The Resurrected Jesus “ate and drank” with the witnesses; he was as “concrete” and as “physical” as my friend who ate and drank with me the other day. But at the same time, there was something “spiritual” about Jesus and his Resurrection. And by spiritual we do not mean “invisible,” “mystical,” or “private and individual” but communal; for the Spirit is the “Lord of Communion.” The truth of the Resurrection hinges not on individuals, no matter how exemplary she/he may be the mystic Paul, the powerful Cornelius, or the bright Benedict—but on the Church, the Body of the Risen Christ by the power of the Holy Spirit.
Scientifically, the Resurrection cannot be proven; the report of the first witnesses was sketchy at best.

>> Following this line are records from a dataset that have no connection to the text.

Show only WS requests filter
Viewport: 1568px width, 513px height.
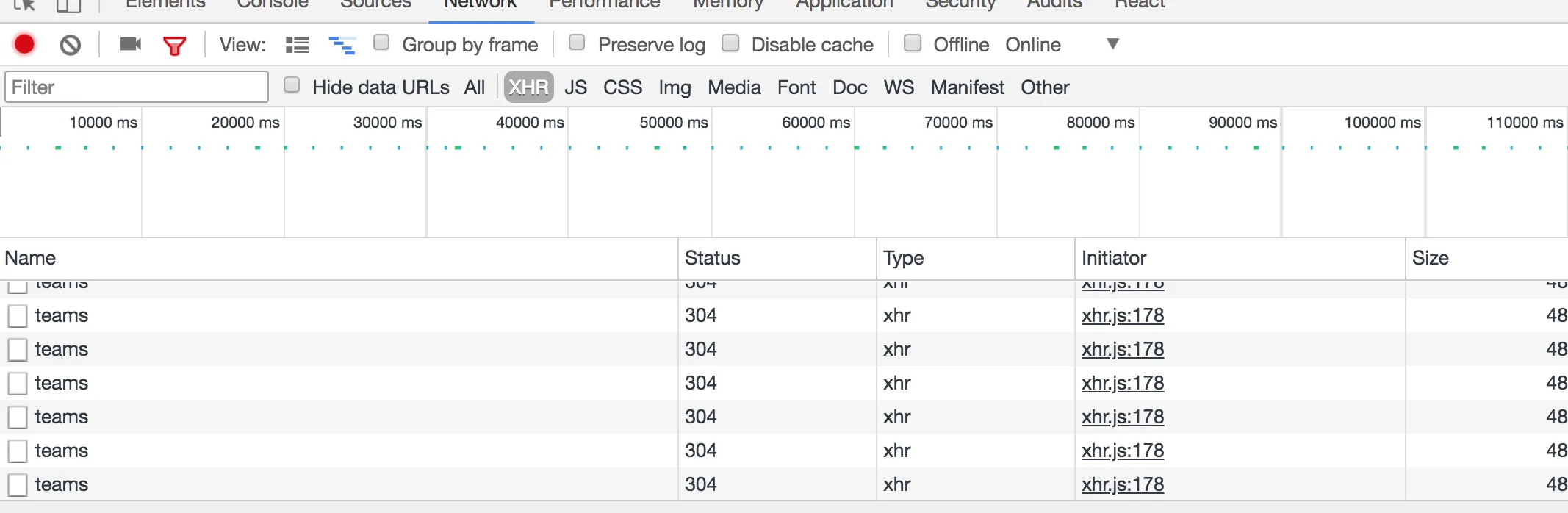click(899, 87)
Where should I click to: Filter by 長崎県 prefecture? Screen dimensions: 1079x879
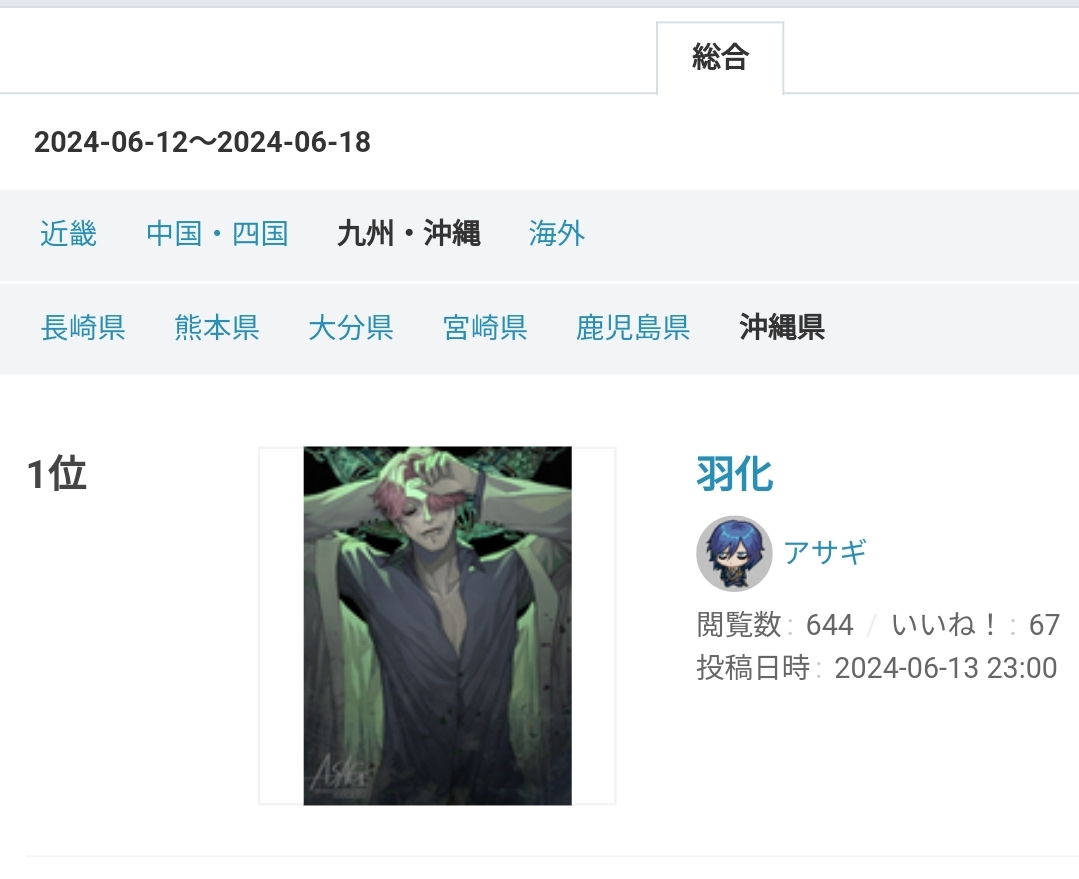pos(83,328)
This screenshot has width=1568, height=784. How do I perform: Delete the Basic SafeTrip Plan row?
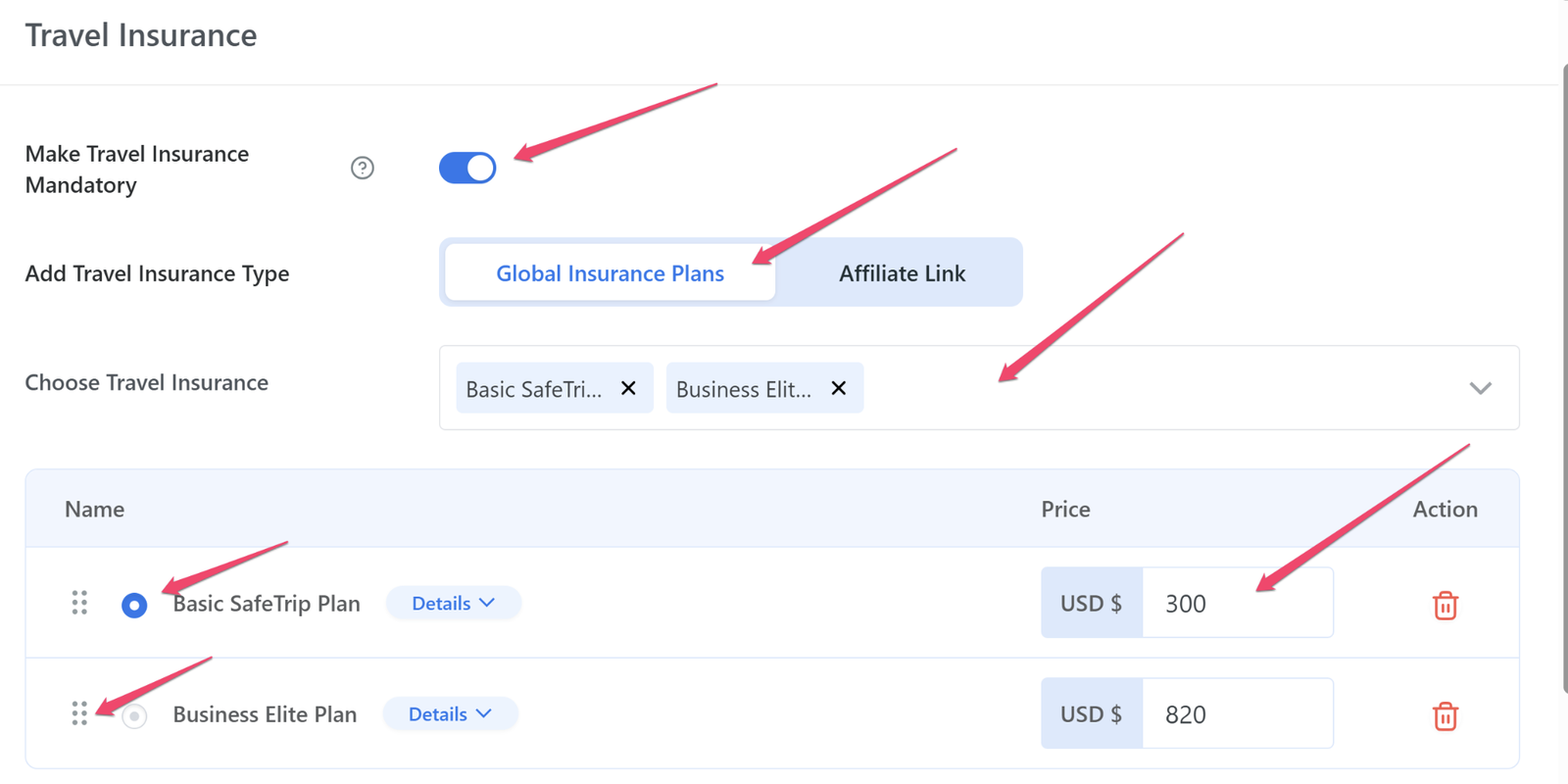1445,606
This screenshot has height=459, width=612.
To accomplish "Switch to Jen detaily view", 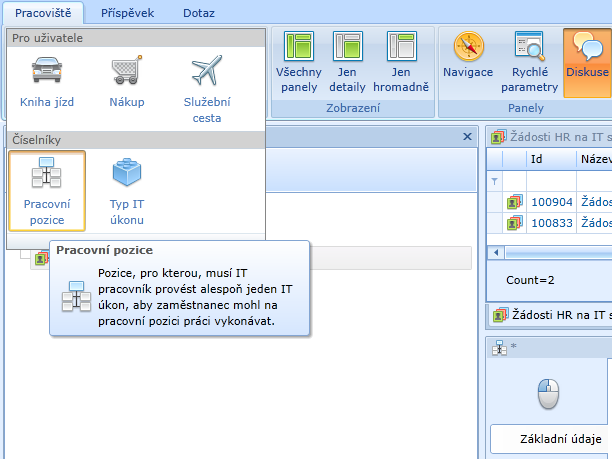I will (x=347, y=61).
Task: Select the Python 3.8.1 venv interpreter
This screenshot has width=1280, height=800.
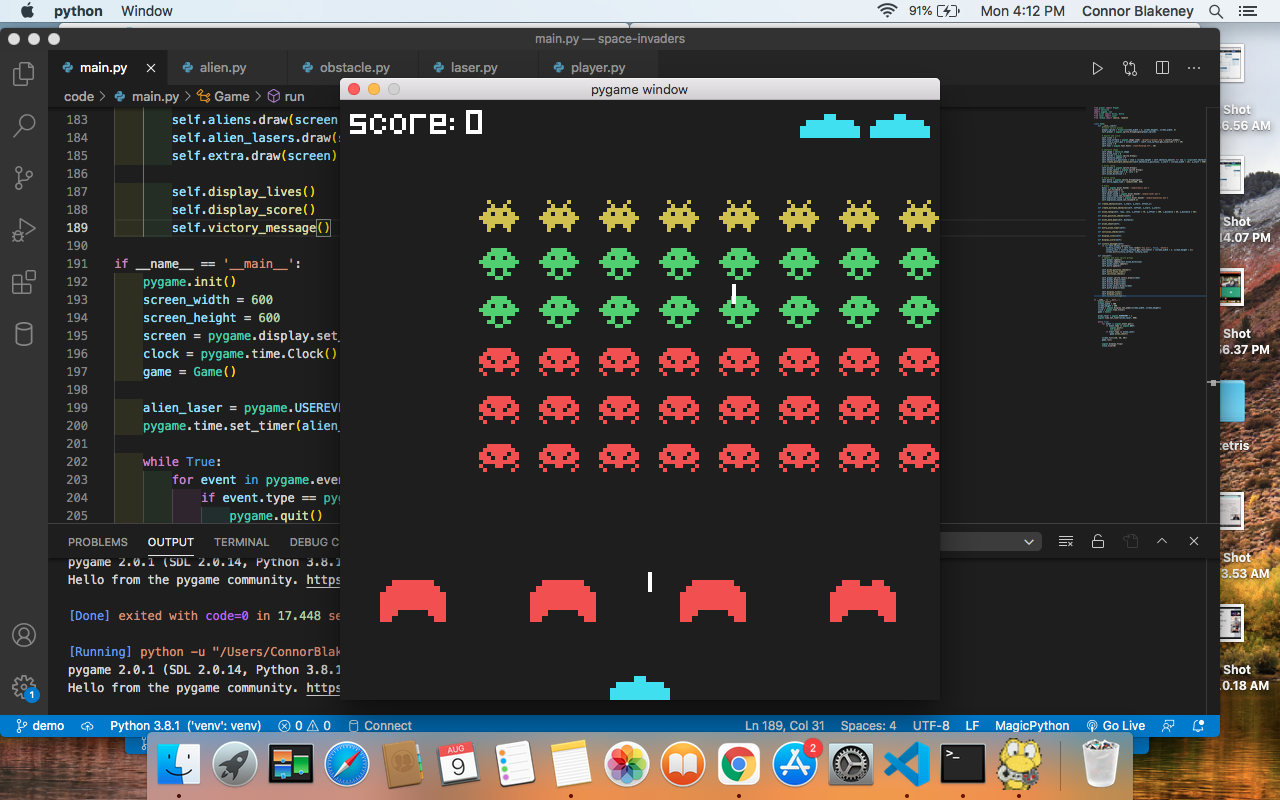Action: pyautogui.click(x=185, y=726)
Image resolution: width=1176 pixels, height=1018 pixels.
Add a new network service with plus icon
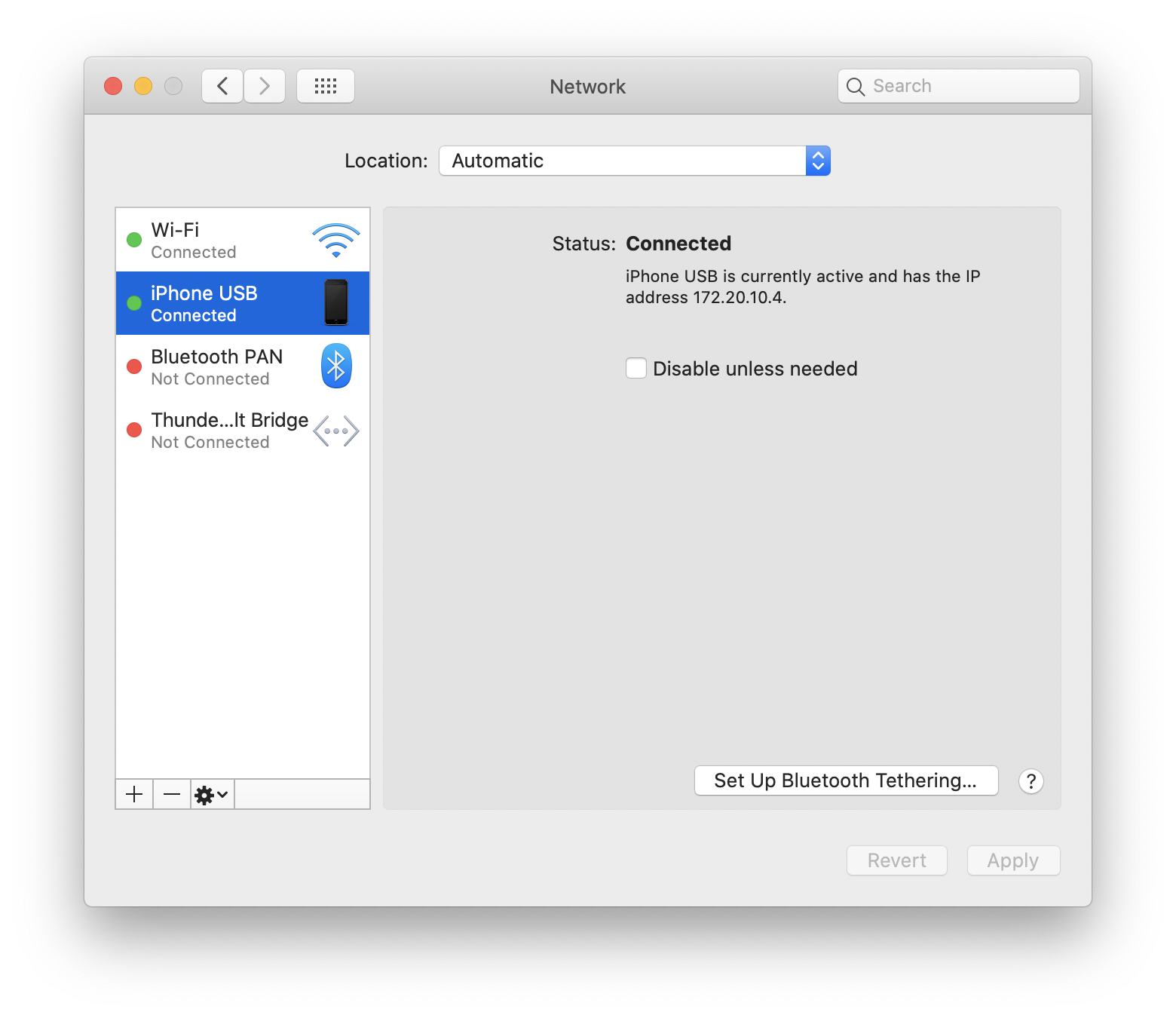click(x=133, y=793)
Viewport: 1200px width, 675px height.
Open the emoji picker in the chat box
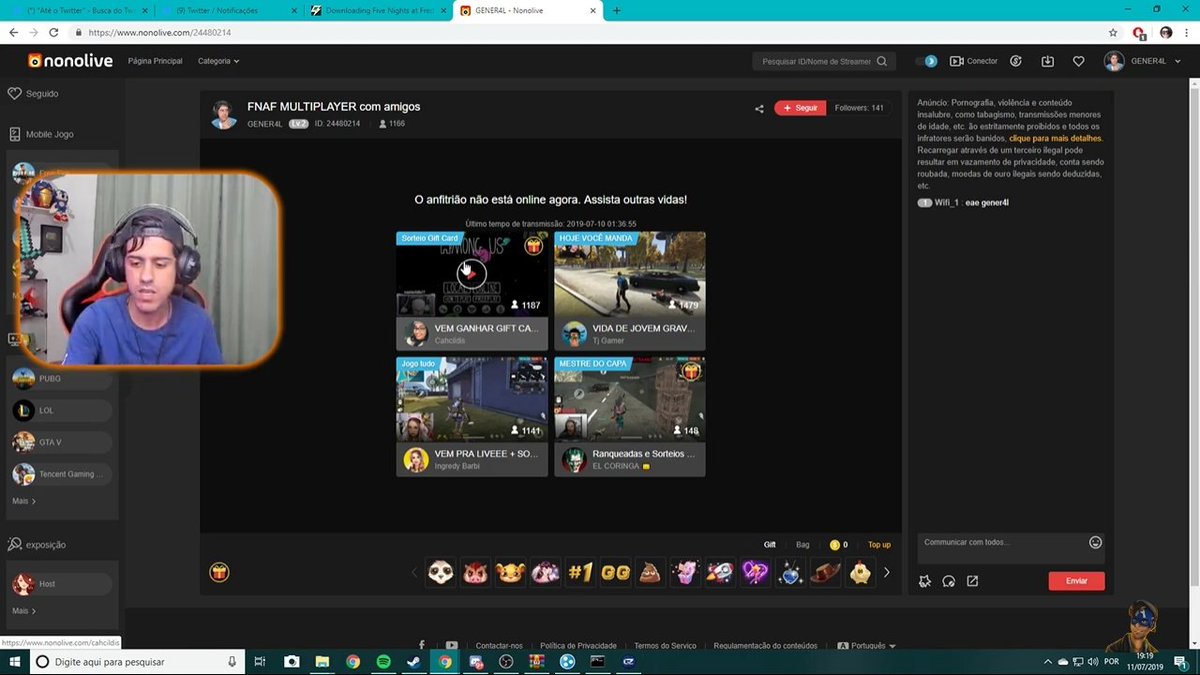[x=1095, y=541]
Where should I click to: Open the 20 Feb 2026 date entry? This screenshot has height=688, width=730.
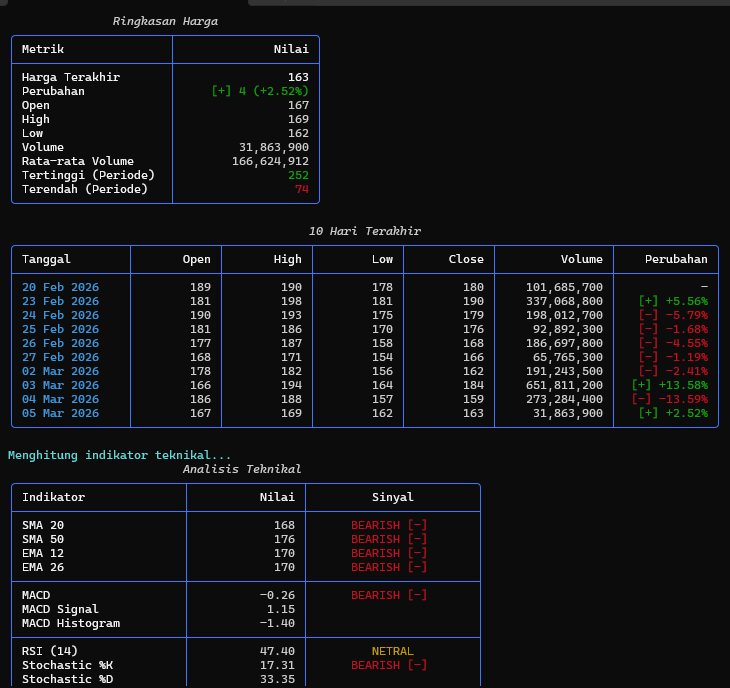coord(60,287)
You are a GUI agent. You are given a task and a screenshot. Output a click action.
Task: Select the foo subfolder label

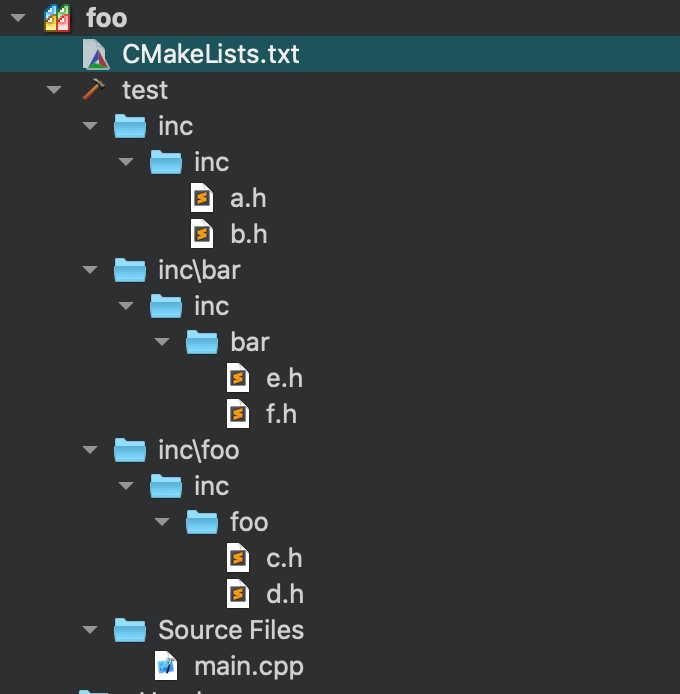point(249,522)
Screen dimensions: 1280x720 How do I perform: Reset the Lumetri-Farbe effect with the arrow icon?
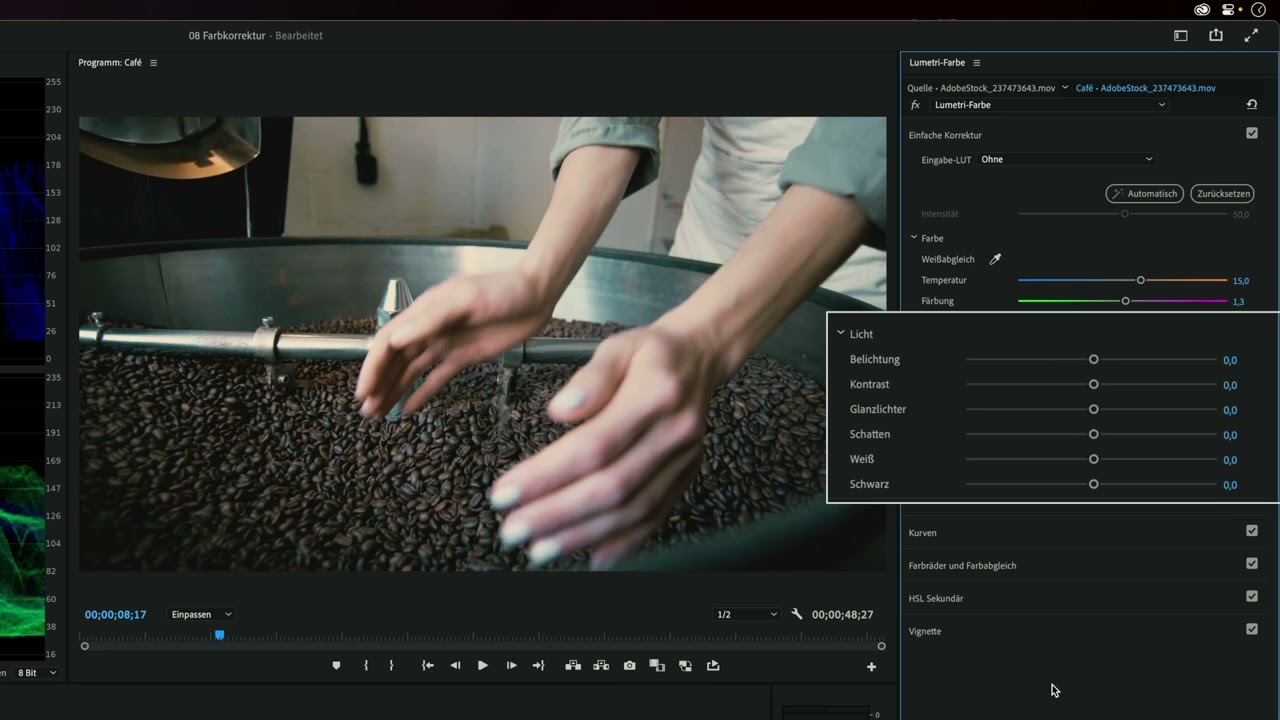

But Peter, Mary Magdalene, Cornelius, Paul, Benedict XVI, Lon, Timmy, i.e., the entire Church has been confessing the truth of the Resurrection throughout the ages. Ultimately, faith in the Resurrection lives on not because it is scientifically founded or because it has been proven beyond reasonable doubt, but because the Resurrected One is alive and experienced in the specificity and concreteness of his Body, the Church. The community who “seek what is above, where Christ is seated at the right hand of God” (Second reading) is not a utopian dream, but are you and me—us, right here, right now. We, the Church is the Body of the Resurrected One.
God could surely have appointed a “slickier” carrier of his living presence in the world today rather than the lumbering Church; the same way that he could have chosen a more “credentialed” roster of witnesses of the Resurrection instead of a fisherman, a nameless disciple, and a former demonically-possessed woman. But on the other hand, it is maybe the utter simplicity of the original witnesses and the unsophistication of today’s witness—the Church—that confound the world and perhaps attest to the truth of the Resurrection and the indwelling of Resurrected One by the power of the Holy Spirit in the Church where the faithful find meaning and purpose.
Our celebration today is called eucharistia (thanksgiving) and missa (mission). We thank (eucharistia) God for his indwelling in us, which makes us his Body, the Church. Our mission (missa) is to “go and glorify God by our lives” so that every nook and cranny of the world will be filled by his living and loving presence.